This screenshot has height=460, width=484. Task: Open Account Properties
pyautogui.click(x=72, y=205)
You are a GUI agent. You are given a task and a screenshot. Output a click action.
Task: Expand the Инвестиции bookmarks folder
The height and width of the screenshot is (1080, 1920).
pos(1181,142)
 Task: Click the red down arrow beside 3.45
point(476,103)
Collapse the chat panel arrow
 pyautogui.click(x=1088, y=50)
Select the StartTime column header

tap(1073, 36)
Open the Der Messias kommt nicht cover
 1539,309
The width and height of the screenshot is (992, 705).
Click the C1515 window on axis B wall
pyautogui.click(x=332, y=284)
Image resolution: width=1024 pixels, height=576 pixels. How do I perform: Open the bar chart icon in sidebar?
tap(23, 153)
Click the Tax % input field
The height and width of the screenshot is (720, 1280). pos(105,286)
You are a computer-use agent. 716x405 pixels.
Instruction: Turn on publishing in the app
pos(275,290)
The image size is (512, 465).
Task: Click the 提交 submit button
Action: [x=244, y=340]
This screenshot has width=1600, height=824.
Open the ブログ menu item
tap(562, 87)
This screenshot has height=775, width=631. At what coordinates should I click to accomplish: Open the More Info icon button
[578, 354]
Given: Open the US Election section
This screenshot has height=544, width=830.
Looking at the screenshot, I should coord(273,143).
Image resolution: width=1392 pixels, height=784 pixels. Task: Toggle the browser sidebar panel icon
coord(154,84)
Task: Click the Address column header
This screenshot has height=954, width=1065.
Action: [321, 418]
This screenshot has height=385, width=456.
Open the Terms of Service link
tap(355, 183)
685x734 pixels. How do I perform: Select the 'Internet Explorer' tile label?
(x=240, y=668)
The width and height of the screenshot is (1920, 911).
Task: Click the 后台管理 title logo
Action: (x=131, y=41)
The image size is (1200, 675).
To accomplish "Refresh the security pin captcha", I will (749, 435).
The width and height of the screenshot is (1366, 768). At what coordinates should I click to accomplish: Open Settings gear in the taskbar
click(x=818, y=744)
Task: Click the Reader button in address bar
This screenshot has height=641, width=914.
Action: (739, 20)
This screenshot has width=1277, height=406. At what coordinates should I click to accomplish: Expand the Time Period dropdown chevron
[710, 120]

*Activity:*
Work out how many lines of the material include the word "agent", then answer with that number alone.

*Expected output:*
2